Control and Detection of Discrete Spectral Amplitudes in Nonlinear Fourier Spectrum

TL;DR

This paper introduces advanced algorithms for controlling and detecting discrete spectral amplitudes in the nonlinear Fourier spectrum, enhancing the design and detection of soliton pulses in nonlinear Fourier division multiplexing.

Contribution

It presents a novel forward-backward method for numerically computing the nonlinear Fourier Transform with high precision, and simplifies the Darboux Transform for generating desired discrete spectra.

Findings

The forward-backward method achieves high numerical accuracy in NFT computations.

The simplified Darboux Transform effectively generates specific discrete spectra.
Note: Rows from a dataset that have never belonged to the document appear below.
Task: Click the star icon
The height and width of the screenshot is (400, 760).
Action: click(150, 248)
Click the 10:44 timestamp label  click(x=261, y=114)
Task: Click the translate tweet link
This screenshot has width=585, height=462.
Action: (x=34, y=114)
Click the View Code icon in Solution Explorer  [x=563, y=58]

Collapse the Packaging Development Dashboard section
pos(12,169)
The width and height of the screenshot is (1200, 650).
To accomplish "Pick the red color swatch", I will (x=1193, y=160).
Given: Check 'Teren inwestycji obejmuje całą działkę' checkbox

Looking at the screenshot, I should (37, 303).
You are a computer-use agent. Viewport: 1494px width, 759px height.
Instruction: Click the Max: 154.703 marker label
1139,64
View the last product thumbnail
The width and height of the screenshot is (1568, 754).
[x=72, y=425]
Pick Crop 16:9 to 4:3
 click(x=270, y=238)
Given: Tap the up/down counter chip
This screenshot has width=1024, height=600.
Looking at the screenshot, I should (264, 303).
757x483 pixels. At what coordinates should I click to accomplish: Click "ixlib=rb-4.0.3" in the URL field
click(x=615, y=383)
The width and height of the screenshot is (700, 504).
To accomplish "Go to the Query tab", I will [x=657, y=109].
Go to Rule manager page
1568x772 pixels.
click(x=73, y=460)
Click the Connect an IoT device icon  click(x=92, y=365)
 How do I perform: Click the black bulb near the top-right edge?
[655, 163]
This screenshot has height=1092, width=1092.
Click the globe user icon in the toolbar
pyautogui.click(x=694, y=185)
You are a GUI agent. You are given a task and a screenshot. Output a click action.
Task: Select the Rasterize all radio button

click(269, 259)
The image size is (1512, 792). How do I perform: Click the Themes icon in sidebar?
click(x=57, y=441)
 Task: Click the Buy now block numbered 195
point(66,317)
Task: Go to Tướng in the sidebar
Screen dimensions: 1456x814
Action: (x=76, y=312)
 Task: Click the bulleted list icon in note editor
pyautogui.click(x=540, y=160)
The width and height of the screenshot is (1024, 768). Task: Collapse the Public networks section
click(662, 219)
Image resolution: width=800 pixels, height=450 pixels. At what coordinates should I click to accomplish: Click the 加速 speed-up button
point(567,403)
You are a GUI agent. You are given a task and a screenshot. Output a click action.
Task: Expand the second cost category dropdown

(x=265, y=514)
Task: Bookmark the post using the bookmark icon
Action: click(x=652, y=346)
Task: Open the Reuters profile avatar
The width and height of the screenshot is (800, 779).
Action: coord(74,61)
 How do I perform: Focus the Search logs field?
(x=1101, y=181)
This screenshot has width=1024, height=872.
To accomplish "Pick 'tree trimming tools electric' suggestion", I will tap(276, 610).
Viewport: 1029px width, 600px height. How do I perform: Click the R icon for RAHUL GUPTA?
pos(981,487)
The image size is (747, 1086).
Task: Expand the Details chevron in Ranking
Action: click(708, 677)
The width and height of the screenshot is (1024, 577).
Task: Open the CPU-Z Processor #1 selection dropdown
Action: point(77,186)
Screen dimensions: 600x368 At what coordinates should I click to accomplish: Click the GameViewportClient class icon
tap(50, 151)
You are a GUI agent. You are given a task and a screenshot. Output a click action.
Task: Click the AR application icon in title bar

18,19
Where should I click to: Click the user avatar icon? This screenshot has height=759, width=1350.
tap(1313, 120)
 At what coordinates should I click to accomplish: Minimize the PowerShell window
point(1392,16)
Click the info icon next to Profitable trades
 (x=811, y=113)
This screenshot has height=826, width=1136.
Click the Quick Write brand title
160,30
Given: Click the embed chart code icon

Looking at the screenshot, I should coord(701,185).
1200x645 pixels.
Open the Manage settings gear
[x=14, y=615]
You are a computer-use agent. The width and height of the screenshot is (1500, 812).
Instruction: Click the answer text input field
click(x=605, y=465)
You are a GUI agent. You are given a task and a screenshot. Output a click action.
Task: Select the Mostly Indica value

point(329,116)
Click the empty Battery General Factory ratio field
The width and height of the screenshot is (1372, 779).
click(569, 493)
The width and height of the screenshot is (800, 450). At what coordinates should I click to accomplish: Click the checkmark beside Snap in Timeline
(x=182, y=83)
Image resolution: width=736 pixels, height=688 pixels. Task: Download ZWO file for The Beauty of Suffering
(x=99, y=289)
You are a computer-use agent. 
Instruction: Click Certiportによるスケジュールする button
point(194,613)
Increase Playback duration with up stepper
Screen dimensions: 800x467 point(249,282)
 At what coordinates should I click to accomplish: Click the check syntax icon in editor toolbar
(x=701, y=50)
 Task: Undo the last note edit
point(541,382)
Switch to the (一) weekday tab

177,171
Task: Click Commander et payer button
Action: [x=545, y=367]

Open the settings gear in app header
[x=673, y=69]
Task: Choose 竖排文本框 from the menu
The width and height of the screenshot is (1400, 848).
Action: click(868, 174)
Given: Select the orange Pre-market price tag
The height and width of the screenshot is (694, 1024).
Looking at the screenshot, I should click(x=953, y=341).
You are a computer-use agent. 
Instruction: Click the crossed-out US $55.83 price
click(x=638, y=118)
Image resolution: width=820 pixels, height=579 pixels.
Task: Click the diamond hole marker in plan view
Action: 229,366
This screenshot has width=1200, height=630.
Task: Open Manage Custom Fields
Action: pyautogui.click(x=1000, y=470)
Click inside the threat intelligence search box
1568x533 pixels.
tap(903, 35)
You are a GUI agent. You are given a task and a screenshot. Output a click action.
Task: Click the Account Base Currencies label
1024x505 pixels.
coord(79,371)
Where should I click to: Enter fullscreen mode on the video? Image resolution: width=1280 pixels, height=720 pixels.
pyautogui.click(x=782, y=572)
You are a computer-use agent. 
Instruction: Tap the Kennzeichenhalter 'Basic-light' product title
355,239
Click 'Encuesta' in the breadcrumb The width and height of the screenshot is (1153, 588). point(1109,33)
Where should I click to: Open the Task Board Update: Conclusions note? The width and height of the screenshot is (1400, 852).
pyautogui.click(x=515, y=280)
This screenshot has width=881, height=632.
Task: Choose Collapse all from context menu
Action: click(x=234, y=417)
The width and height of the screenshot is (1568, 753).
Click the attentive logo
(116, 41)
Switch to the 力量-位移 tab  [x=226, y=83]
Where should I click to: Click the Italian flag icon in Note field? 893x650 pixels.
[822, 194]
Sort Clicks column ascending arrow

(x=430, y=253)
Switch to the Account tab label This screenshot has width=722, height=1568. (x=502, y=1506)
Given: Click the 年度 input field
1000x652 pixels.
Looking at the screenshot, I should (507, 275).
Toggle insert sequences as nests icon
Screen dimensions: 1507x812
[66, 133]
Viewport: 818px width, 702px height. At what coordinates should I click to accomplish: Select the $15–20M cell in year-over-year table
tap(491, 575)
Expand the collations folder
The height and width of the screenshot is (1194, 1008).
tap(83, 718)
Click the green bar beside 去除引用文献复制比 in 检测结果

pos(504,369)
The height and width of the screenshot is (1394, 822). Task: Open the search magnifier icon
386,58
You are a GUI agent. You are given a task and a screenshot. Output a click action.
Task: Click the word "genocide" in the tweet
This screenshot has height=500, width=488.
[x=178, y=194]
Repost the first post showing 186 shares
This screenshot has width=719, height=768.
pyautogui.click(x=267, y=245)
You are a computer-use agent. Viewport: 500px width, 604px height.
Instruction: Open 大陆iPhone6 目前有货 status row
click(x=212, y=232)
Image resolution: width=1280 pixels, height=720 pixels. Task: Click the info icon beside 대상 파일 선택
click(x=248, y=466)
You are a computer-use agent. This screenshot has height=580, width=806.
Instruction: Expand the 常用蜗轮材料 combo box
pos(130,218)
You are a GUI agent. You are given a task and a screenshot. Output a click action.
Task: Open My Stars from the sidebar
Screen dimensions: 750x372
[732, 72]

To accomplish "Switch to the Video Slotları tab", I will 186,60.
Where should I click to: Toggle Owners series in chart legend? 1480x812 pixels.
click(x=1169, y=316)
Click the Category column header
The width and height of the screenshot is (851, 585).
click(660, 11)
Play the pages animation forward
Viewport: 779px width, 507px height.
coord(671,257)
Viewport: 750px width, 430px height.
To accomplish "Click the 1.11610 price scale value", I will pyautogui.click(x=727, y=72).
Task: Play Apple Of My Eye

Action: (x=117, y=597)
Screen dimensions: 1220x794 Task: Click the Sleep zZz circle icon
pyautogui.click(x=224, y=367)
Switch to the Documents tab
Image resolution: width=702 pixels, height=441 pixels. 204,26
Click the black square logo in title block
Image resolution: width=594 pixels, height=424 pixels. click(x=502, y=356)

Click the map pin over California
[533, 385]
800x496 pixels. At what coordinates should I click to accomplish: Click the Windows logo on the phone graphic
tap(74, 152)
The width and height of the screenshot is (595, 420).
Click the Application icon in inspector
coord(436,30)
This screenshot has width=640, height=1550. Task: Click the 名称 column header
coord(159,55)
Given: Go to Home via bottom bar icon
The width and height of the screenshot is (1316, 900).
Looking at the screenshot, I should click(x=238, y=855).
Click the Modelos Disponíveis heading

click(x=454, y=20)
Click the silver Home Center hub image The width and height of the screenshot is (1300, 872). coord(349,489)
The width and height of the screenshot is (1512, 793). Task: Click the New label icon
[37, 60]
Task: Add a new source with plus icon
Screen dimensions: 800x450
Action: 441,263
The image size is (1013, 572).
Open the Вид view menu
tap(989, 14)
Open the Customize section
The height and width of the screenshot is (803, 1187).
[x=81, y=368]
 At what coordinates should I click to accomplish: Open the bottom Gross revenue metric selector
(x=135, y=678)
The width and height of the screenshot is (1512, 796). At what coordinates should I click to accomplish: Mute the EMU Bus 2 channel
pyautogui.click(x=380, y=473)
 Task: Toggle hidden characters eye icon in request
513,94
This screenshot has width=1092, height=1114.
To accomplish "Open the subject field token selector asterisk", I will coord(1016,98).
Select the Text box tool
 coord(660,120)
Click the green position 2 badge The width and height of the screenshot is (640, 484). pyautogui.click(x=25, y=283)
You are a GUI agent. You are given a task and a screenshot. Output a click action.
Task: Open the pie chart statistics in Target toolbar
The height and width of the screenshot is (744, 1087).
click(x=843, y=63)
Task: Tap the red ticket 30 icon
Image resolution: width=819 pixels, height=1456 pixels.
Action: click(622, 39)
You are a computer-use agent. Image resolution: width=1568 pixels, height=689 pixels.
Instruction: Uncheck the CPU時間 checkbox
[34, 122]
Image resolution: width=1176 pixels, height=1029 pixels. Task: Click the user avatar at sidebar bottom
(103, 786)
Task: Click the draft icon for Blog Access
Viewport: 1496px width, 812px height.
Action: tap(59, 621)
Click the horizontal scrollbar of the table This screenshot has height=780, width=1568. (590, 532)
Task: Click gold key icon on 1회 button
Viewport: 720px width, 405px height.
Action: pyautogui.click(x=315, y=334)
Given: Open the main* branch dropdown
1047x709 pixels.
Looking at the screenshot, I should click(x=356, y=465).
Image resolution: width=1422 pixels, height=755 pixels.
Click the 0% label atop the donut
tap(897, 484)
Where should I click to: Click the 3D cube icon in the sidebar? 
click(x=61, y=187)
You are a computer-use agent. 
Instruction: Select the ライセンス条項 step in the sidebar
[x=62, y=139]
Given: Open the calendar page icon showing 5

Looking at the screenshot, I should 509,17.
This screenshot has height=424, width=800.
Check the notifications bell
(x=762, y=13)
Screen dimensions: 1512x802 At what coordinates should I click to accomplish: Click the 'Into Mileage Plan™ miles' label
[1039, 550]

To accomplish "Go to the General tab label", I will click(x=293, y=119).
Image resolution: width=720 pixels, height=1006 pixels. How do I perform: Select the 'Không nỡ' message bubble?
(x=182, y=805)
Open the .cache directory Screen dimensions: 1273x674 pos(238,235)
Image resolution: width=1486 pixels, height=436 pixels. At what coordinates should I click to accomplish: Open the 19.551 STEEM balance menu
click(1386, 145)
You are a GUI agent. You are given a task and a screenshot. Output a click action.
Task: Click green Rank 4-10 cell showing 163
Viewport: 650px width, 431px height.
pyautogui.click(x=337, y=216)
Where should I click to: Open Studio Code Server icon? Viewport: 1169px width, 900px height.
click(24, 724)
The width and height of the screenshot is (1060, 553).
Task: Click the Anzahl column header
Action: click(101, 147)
Algorithms enable precise design and detection of complex soliton pulses.

Abstract

Nonlinear Fourier division Multiplexing (NFDM) can be realized from modulating the discrete nonlinear spectrum of an $N$-solitary waveform. To generate an $N$-solitary waveform from desired discrete spectrum (eigenvalue and discrete spectral amplitudes), we use the Darboux Transform. We explain how to the norming factors must be set in order to have the desired discrete spectrum. To derive these norming factors, we study the evolution of nonlinear spectrum by adding a new eigenvalue and its spectral amplitude. We further simplify the Darboux transform algorithm. We propose a novel algorithm (to the best of our knowledge) to numerically compute the nonlinear Fourier Transform (NFT) of a given pulse. The NFT algorithm, called forward-backward method, is based on splitting the signal into two parts and computing the nonlinear spectrum of each part from boundary ($\pm\infty$) inward. The nonlinear spectrum (discrete and continuous) derived from efficiently combining both parts has a promising numerical precision. This method can use any of one-step discretization NFT methods, e.g. Crank-Nicolson, as an NFT kernel for the forward or backward part. Using trapezoid rule of integral, we use an NFT kernel (we called here Trapezoid discretization NFT) in forward-backward method which results discrete spectral amplitudes with a very good numerical precision. These algorithms, forward-backward method and Darboux transform, are used in [1],[2] for design and detection of phase-modulated 2-soliton pulses, and more recently, in [3] for design and detection of more complex pulses with 7 eigenvalues and modulation of spectral phase. For those soliton pulses, the discrete spectral amplitudes (in particular, phase) of both eigenvalues are quite precisely estimated using the forward-backward method.